でっちあげの事件による面通しでニューヨーク市警に召集された、元警官のキートン(ガブリエル・バーン)を筆頭とする5人の常連容疑者(ユージュアル・サスペクツ)たち。一堂に会した彼らは覚えのない嫌疑への報復として、密輸業者を護送中の汚職警官から強盗をはたらく。

だが、そんな5人のもとに、因果応報ともいえる依頼が舞い込んでくる。それは外国麻薬組織のコカイン取引を妨害することで、依頼人はカイザー・ソゼと呼ばれる、冷酷無比な麻薬王だった―。

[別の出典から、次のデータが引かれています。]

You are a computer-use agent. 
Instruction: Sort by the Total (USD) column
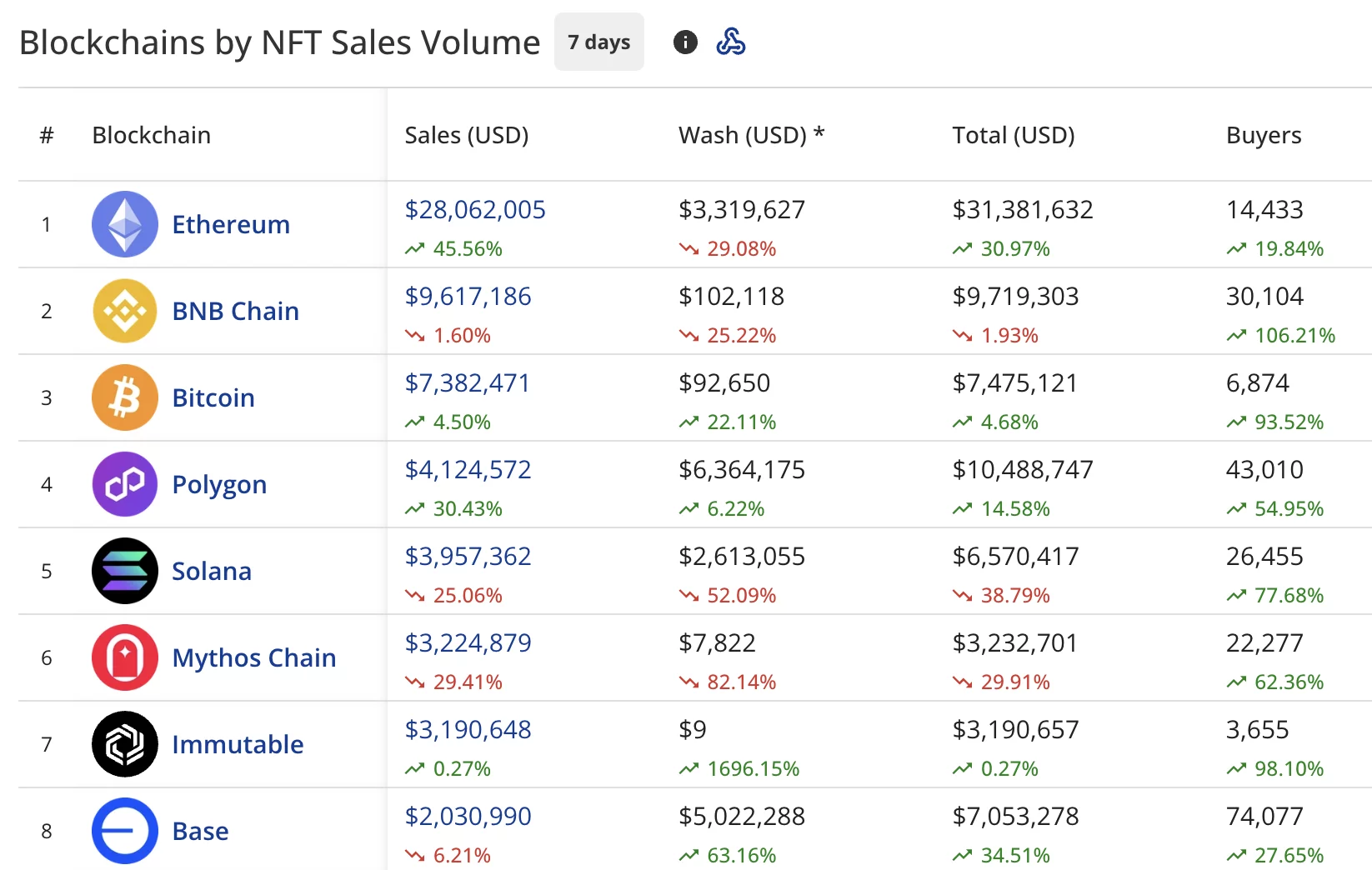1013,135
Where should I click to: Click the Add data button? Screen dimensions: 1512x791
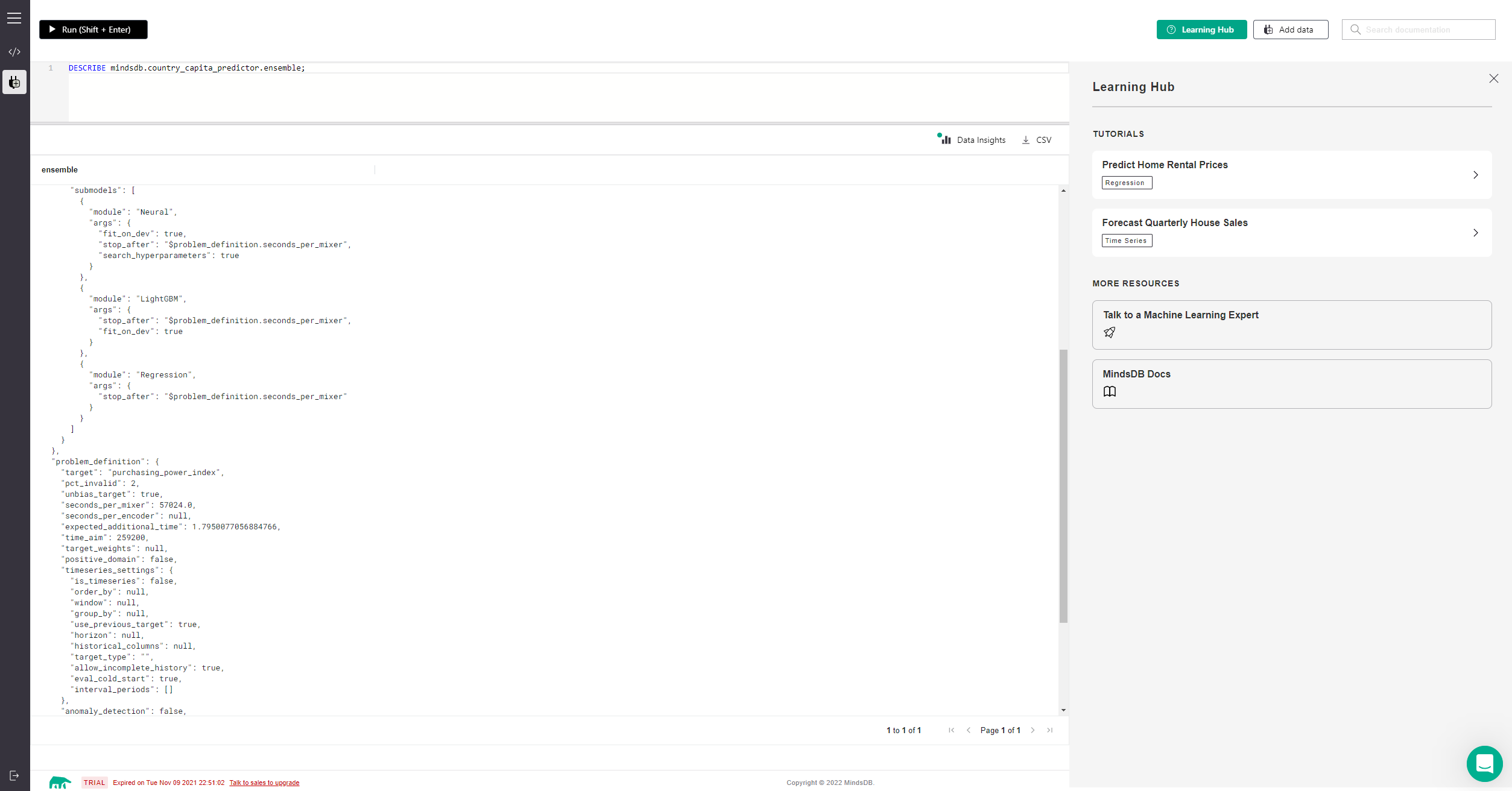pyautogui.click(x=1290, y=30)
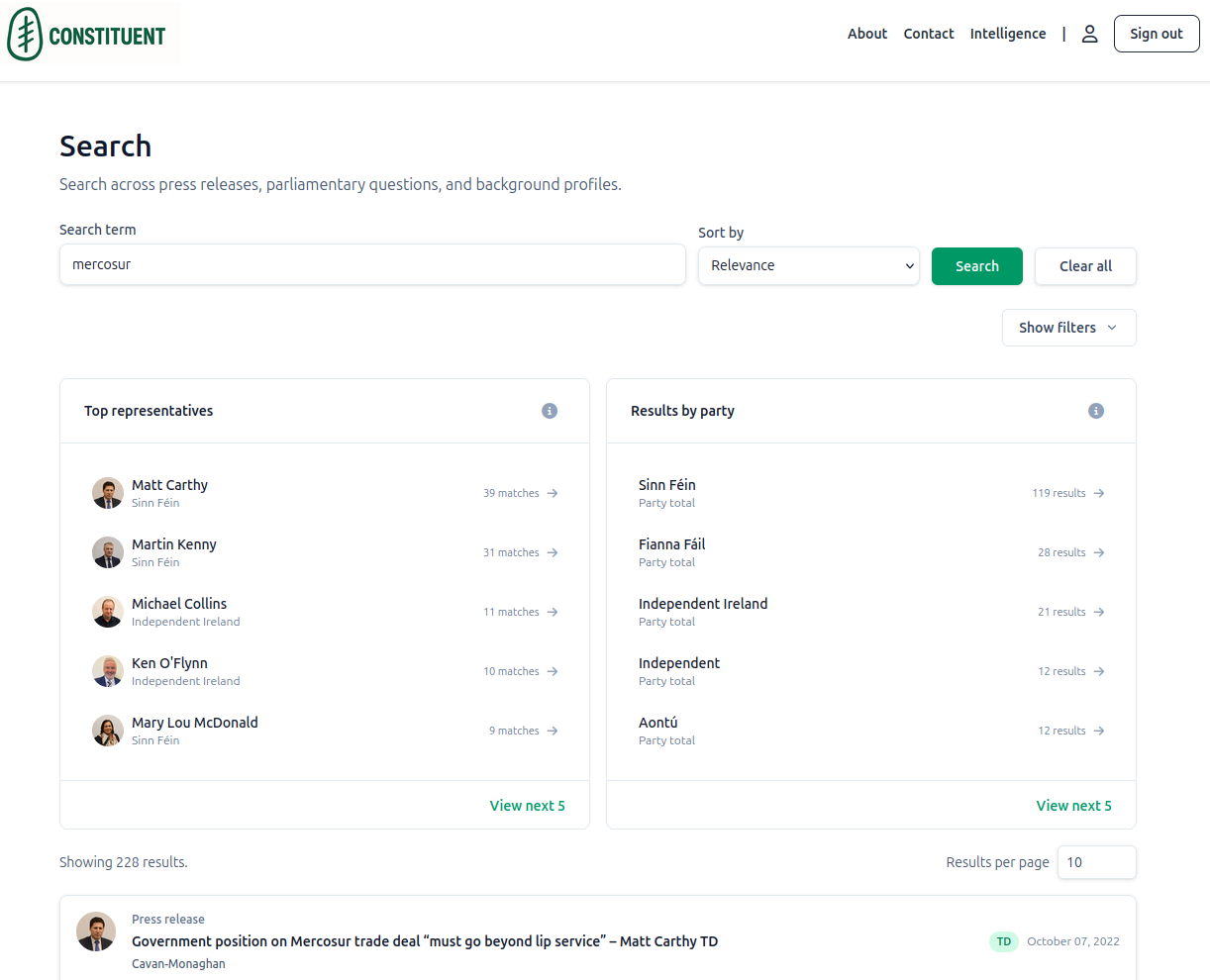Expand the Show filters panel
Image resolution: width=1210 pixels, height=980 pixels.
pos(1068,327)
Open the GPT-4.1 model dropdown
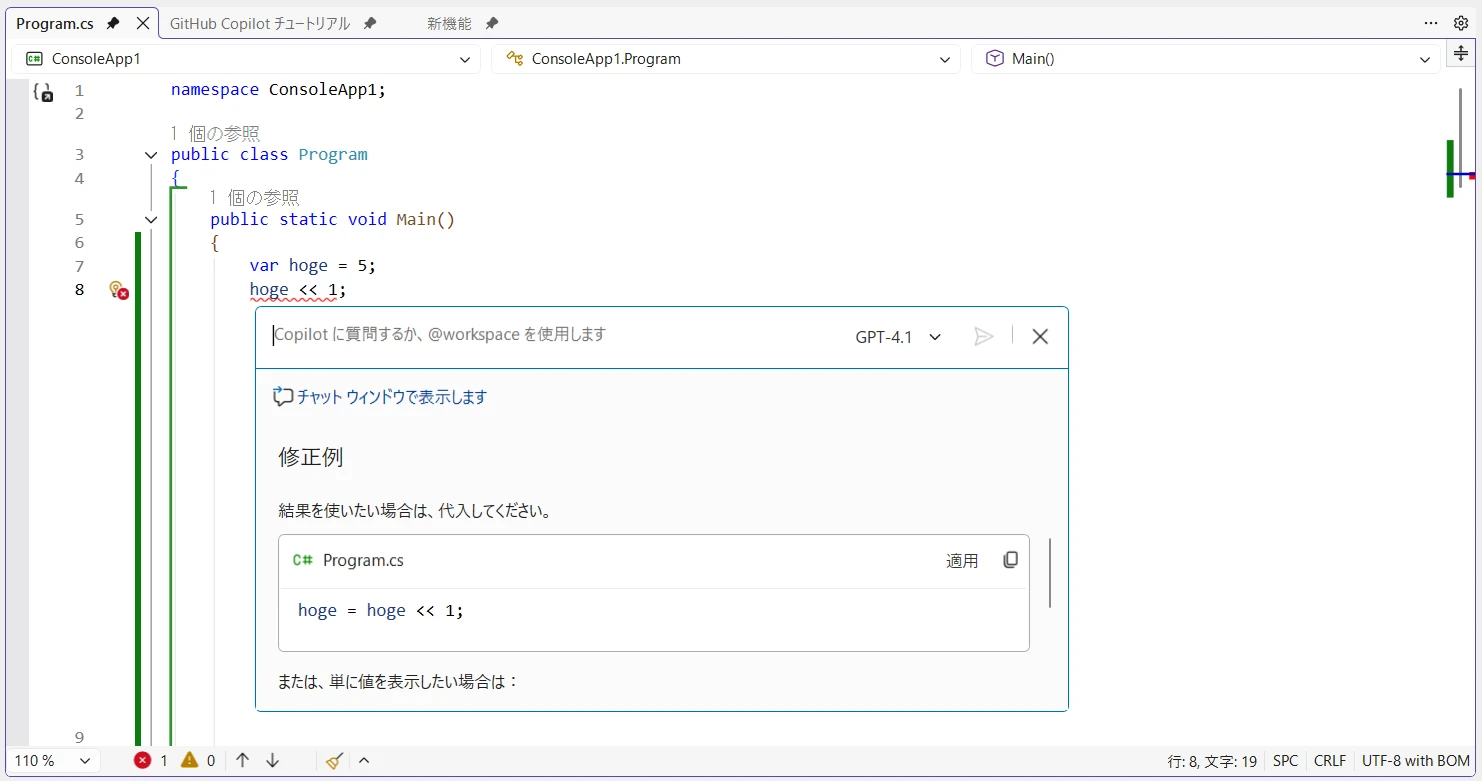Image resolution: width=1482 pixels, height=781 pixels. (898, 337)
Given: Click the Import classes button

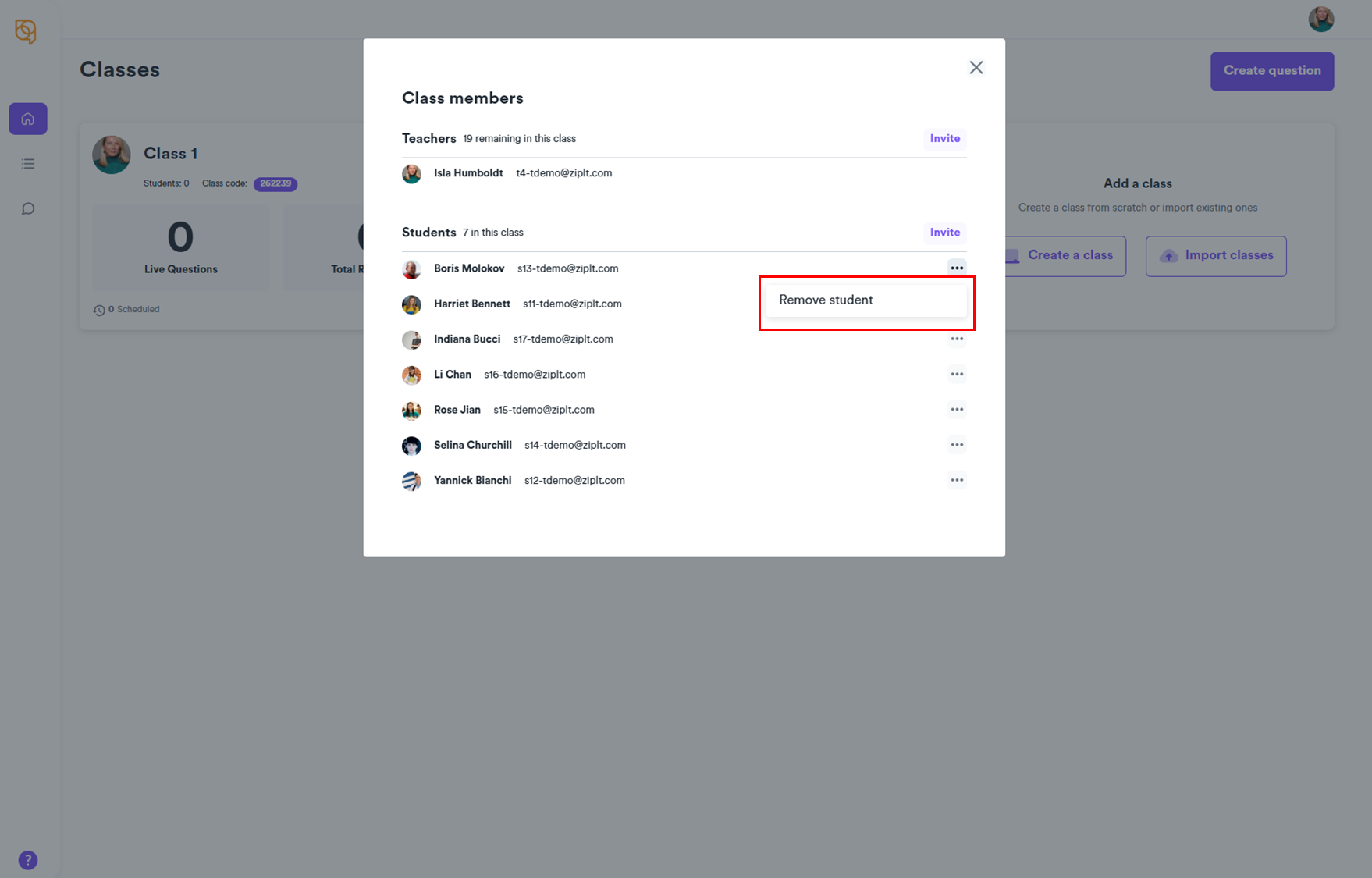Looking at the screenshot, I should pos(1215,256).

脚本を手掛けたのは、のちに「ミッション:インポッシブル」シリーズを牽引することになるクリストファー・マッカリー
脚本を手掛けたのは、のちに「ミッション:インポッシブル」シリーズを牽引することになるクリストファー・マッカリー

(C) Paramount Pictures. All Rights Reserved.

■クリストファー・マッカリーの脚本によって複雑に階層化された作品構造

1995年に公開された犯罪サスペンス「ユージュアル・サスペクツ」は、ならず者集団と麻薬組織の凄惨な殺し合いで幕を開け、なぜこうした異様な事態が起こってしまったのかを、前者の生存人ヴァーバル(ケヴィン・スペイシー)の尋問から割り出していく。そして物語は事件の黒幕ともいうべき謎の男カイザー・ソゼの正体に迫り、犯罪者同士の殺し合いを誘発させたソゼは何者なのかという疑問に対し、映画は驚くべき解答を観る者に与えるのだ。

結果として本作は、サンダンス映画祭を起点に数々の映画祭で賞賛を浴び、「X-メン」(2000年)、「ワルキューレ」(2008年)の監督、ブライアン・シンガーのキャリアを本格的に始動させることとなる。また、「ミッション:インポッシブル/ローグ・ネイション」(2015年)以降の同シリーズを牽引するクリストファー・マッカリー監督の脚本作として強烈なインパクトを放ち、複雑に階層化されたストーリー構造は、現在のマッカリー作品にみられる作劇のプロトタイプといえるだろう。

なによりこの「ユージュアル・サスペクツ」をおもしろいものにしているのは、「偽りの回想」で観る者を煙に巻く点にある。

同作は生存者ヴァーバルの証言によって事態が呼び起こされ、真実を明かしていく回想スタイルをとっている。観客は映像で展開される例証を無条件に事実とみなす傾向にあり、こうした性質を活かし、本作は観る者の予測を華麗に、かつ巧技にミスリードしていく。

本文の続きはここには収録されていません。